Members of the public should not place waste batteries in landfill or recycling bins. All waste batteries must be collected & recycled by depositing them at retail outlets or local authority recycling facilities.
These Regulations are designed to promote the recycling of waste batteries. They will facilitate in particular the achievement of the targets for the collection, treatment, recycling and disposal of waste batteries in an environmentally sound manner established by European Parliament and Council Directive 2006/66/EC on batteries and waste batteries and repealing Directive 91/157/EEC.
The Regulations impose obligations on persons who supply batteries to the Irish market, whether as retailers, importers or manufacturers. An exemption from these obligations is available to persons who participate in a scheme for the collection, treatment, recycling and disposal of waste batteries in an environmentally sound manner operated by an approved body.
From the 26th September 2008, final users of waste batteries are entitled to return them free of charge, either to retail outlets selling equivalent batteries, or other authorised collection points, including local authority recycling centres. No purchase is required in order to return waste batteries. Any retailer that sells batteries must accept waste batteries from members of the public at the premises. All shops selling batteries must have containers to take back the batteries and signage telling the public at the points of sale. No purchase is needed for a member of the public to bring in waste batteries to a shop.

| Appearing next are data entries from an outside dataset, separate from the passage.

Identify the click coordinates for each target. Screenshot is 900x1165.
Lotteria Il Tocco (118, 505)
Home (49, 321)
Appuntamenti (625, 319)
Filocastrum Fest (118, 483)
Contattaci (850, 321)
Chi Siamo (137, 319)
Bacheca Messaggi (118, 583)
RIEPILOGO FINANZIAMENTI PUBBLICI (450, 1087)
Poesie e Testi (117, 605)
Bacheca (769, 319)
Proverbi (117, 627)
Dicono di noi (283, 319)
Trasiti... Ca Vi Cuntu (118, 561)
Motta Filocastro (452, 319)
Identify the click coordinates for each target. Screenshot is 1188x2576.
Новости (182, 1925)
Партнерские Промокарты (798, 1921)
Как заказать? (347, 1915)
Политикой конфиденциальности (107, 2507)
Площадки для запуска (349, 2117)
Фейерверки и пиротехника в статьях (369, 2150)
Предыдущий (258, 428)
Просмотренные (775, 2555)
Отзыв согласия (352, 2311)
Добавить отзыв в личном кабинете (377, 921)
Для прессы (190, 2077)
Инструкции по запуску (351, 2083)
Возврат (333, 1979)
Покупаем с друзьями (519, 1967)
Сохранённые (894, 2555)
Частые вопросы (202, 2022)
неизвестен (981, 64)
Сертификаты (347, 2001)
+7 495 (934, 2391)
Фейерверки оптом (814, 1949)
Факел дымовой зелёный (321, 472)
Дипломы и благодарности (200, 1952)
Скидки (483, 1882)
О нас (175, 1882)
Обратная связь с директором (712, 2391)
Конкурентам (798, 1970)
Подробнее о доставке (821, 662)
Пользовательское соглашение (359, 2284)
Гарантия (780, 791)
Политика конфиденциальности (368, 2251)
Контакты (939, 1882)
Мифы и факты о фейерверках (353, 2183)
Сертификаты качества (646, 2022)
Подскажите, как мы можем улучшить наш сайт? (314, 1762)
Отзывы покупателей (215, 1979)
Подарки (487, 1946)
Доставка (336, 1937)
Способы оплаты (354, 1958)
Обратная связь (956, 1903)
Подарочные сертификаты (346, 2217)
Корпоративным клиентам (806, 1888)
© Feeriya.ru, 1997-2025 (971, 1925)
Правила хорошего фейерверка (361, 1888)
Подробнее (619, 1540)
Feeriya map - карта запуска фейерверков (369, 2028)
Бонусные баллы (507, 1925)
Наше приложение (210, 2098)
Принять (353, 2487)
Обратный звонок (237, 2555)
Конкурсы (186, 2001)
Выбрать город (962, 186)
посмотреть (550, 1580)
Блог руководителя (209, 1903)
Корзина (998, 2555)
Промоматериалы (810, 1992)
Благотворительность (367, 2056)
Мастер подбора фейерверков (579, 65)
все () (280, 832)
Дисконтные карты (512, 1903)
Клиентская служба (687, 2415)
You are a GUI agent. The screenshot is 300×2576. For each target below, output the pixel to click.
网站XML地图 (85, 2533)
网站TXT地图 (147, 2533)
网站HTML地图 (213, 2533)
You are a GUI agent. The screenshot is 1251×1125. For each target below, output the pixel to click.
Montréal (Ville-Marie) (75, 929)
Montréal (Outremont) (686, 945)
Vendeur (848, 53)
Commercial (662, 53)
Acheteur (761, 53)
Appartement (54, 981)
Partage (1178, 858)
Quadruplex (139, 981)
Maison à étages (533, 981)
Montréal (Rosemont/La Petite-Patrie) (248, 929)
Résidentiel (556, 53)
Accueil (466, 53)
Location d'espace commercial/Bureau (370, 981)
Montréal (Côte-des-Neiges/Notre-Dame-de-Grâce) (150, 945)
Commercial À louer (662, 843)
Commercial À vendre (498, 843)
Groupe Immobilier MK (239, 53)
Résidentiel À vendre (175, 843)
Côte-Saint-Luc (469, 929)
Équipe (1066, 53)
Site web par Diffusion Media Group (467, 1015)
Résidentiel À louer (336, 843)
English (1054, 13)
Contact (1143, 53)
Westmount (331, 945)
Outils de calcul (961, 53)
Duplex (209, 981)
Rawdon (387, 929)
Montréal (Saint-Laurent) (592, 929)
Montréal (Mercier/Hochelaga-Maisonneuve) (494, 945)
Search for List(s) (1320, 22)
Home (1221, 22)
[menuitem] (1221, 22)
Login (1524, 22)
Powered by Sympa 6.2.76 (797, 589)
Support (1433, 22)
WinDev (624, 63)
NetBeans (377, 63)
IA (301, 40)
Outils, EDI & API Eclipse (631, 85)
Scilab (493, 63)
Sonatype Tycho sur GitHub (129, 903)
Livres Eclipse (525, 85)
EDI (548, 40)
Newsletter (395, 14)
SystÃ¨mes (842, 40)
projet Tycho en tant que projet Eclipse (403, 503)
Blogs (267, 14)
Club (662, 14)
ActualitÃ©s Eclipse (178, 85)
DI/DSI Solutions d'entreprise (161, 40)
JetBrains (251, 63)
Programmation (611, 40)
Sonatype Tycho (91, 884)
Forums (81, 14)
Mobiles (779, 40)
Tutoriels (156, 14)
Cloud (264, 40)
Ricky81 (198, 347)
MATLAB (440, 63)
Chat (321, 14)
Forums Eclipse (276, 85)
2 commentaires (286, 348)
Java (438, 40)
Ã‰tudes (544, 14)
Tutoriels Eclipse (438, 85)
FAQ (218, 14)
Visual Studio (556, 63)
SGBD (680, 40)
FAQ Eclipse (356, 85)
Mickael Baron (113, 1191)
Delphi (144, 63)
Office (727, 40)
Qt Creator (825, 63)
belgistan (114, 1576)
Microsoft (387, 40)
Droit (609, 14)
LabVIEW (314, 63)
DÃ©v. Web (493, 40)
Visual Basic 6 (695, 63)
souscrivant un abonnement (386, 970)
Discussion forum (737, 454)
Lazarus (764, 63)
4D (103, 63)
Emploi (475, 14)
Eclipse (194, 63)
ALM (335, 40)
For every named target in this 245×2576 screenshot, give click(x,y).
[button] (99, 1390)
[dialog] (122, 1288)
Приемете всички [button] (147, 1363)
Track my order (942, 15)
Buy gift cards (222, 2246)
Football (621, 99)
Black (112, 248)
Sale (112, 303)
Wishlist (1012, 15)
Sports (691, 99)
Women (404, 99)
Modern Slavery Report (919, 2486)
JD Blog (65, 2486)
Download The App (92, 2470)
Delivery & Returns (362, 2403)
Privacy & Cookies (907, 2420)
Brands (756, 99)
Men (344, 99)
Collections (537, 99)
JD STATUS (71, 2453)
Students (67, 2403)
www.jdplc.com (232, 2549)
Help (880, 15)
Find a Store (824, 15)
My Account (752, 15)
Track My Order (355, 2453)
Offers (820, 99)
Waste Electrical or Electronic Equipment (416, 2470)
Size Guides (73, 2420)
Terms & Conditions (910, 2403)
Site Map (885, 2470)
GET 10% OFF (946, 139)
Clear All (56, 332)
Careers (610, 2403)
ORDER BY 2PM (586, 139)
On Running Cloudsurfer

A battery (or accumulator) is defined in the Battery and Accumulator regulations as any source of electrical energy generated by direct conversion of chemical energy and consisting of one or more primary battery cells (non-rechargeable) or consisting of one or more secondary battery cells (rechargeable).
There are 3 types of batteries that are covered under these Regulations:
- Portable batteries (including those found in blister packs used in household applicances, toys, mobile phones, remote controls, button cells used in cameras, watches etc.)
- Industrial batteries (including those used in forklift trucks, electric pallet trucks, electric vehicles and golf buggies) and
- Automotive batteries (ignition/starter batteries in cars, vans, trucks and boats).
Any person or organisation that manufacturers, produces, imports and/or sells batteries in Ireland has certain obligations to meet as set out in the regulations. Further information on producer and retailer/distributor obligations can be found by following the appropriate links below. Producers opting to self comply with the Battery Regulations are required to submit annual reports and three yearly plans to the EPA.
IMPORTERS AND/OR MANUFACTURERS
Organisations who supply batteries onto the Irish market for the first time either as an importer or manufacturer have obligations under the European Union (Batteries and accumulators) Regulations 2014. This includes the supply of batteries incorporated into equipment, vehicles and/or products.
Do you supply....
o Portable batteries (AA, AAA, D cell, C cell, 9V and/or button cells for household use);
o Toys (with batteries included);
o Electrical goods such as: televisions, torches, power tools, cameras, novelty gifts or other small household electrical items that contain batteries;
If so, you have obligations under the Battery Regulations.
END USERS OF BATTERIES
Waste batteries must be separately collected for recycling and recovery of resources and the producer is responsible for arranging and financing this. They must not be disposed of in general refuse or mixed waste streams and free take-back must be provided to all end-users. This applies to both household and non-household end-users. A system for the free-take back of waste batteries from the household waste stream is well established through retail outlets and civic amenity sites.
End users of batteries can dispose of their waste batteries in the following ways:
- Return them to any retailer selling equivalent types of batteries i.e. retailers of car batteries do not have to accept portable batteries if they don't sell them. You do not need to buy new batteries in order to return waste batteries to your local retailer.
- Portable waste batteries can also be taken to your local civic amenity site free of charge.
waste batteries should never be placed in your household bin!
Look out for the battery recycling box at your local shop
Contact Galway County Council at 091-509510 or email@example.com for
The information above does not purport to provide a full or legal interpretation on the meaning or effect of the European Union (Batteries and Accumulators) Regulations 2014. The onus is on each producer to understand the Regulations, determine their position and fully comply. Failure to comply with the Regulations is an offence and prosecution may follow.